The Same Data as JSON
Through Eligibility.dev, the same 271 response is returned as structured JSON:
{
"coverage_status": "active",
"plan_name": "Blue Cross PPO Select",
"group_number": "GRP-00123",
"member_id": "XYZ123456",
"effective_date": "2026-01-01",
"termination_date": null,
"payer_name": "Blue Cross Blue Shield",
"payer_id": "00001",
"deductible_individual": 1500,
"deductible_individual_met": 400,
"deductible_individual_remaining": 1100,
"deductible_family": 3000,
"deductible_family_met": 400,
"deductible_family_remaining": 2600,
"out_of_pocket_max_individual": 5000,
"out_of_pocket_max_individual_met": 400,
"out_of_pocket_max_individual_remaining": 4600,
"copay_primary_care": 30,
"copay_specialist": 60,
"coinsurance": 20,
"service_type": "30"
}
Same data. No EDI parser required.
Key Fields and What They Mean
coverage_status
Whether the patient has active coverage. Values: active, inactive, unknown. Branch on this first — if it's not active, route to manual verification before booking.
deductible_individual / deductible_individual_remaining
The patient's annual deductible and how much is left to meet. If the remaining amount is high, surface it before the visit so the practice can collect a payment estimate.
out_of_pocket_max_individual_remaining
How much the patient still owes before the payer covers 100%. Patients near their out-of-pocket max are low collection risk.
copay_primary_care / copay_specialist
The fixed amount the patient pays per visit. Practices collect this at check-in.
coinsurance
The percentage the patient pays after the deductible is met. Common values: 10, 20, 30 (percent).
effective_date
When coverage started. If this is in the future, the patient isn't covered yet.
termination_date
When coverage ends. null means no end date on file (ongoing coverage).
service_type
The X12 service type code. 30 is Health Benefit Plan Coverage (general).
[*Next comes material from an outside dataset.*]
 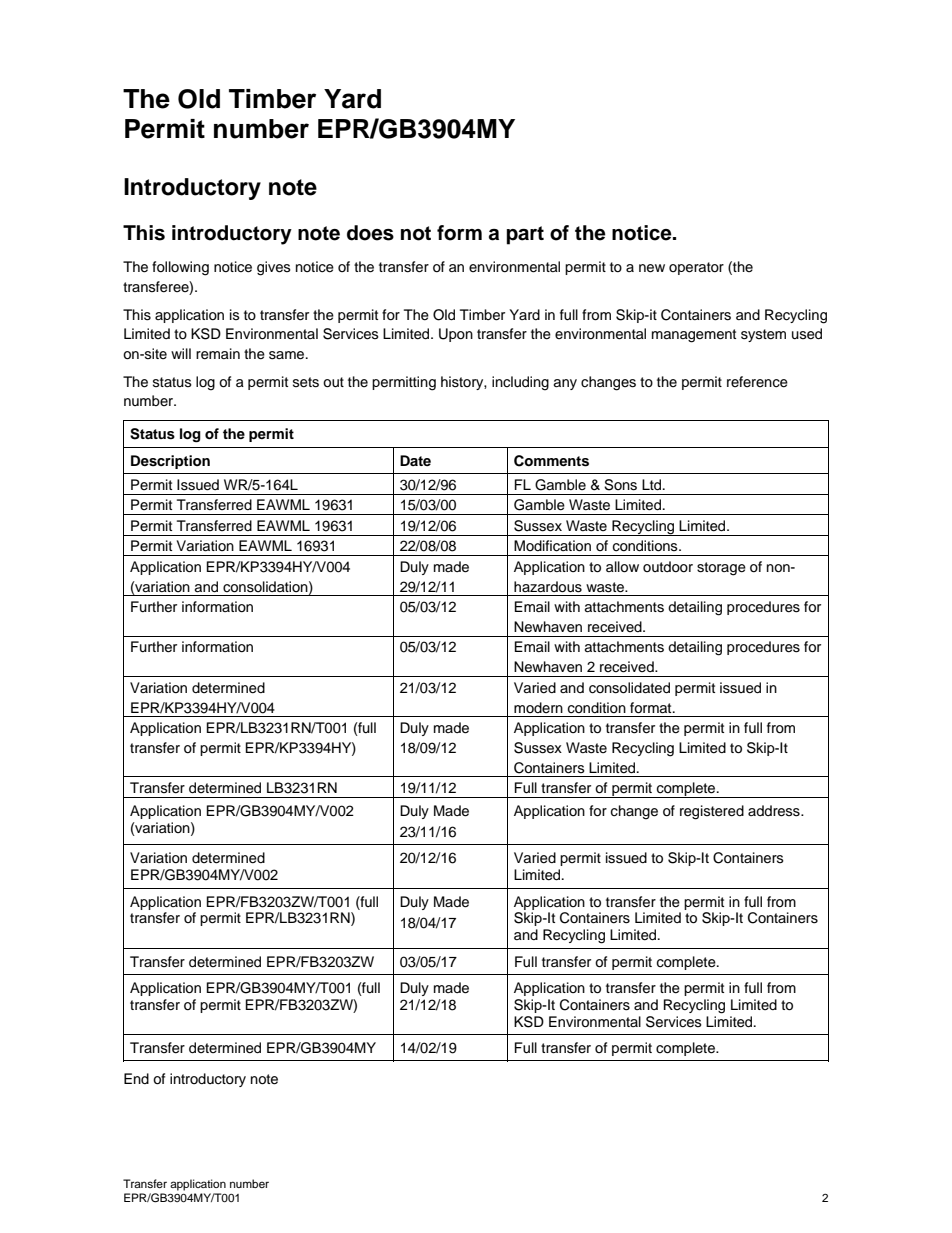 What do you see at coordinates (170, 462) in the screenshot?
I see `Description` at bounding box center [170, 462].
You can request specific service types — professional, inpatient, outpatient — depending on the visit type.
Why This Matters for AI Agents
A Voice AI agent can read coverage_status and respond naturally in under a second:
active→ "Your Blue Cross coverage is active. Your copay for today's visit is $30."inactive→ "I wasn't able to verify active coverage with that insurance. Let me connect you with our billing team."unknown→ "We had trouble confirming your coverage. Can you double-check your member ID?"
The agent doesn't need to understand EDI. It reads JSON fields and branches accordingly.
Making the Request
You don't send a raw 270 transaction. You call a REST endpoint:
GET /api/eligibility/check
Authorization: Bearer <your-api-key>
{
"npi": "1234567890",
"member_id": "XYZ123456",
"payer_id": "00001",
"first_name": "Jane",
"last_name": "Doe",
"date_of_birth": "1985-04-12"
}
Eligibility.dev builds the X12 270, sends it to the payer, parses the 271, and returns the JSON. You get the data in under 1 second without touching EDI.
Testing Without a Real Payer
The mock endpoint returns a realistic 271-equivalent JSON response without hitting a real payer:
GET https://www.eligibility.dev/api/eligibility/check/mock
Use it to build your parsing logic and test your workflow branches before you go live.
FAQ
Do I need to understand X12 EDI to use this API?
No. Eligibility.dev handles all EDI translation. You send JSON, you receive JSON.
What's a payer ID?
A 5-digit code that identifies the insurance company. The full list of supported payers and their IDs is at eligibility.dev/payers.
Can I request a specific service type?
Yes. Pass a service_type field in the request body with the X12 service type code for the visit type you're checking.
How quickly does the response come back?
Under 1 second for most payers. A small number of payers have slower response times — these are documented in the payer list.
What if the payer returns an error instead of benefit data?
Common errors: member not found, NPI not on file, payer unavailable. The API returns structured error codes so your workflow can handle each case without crashing.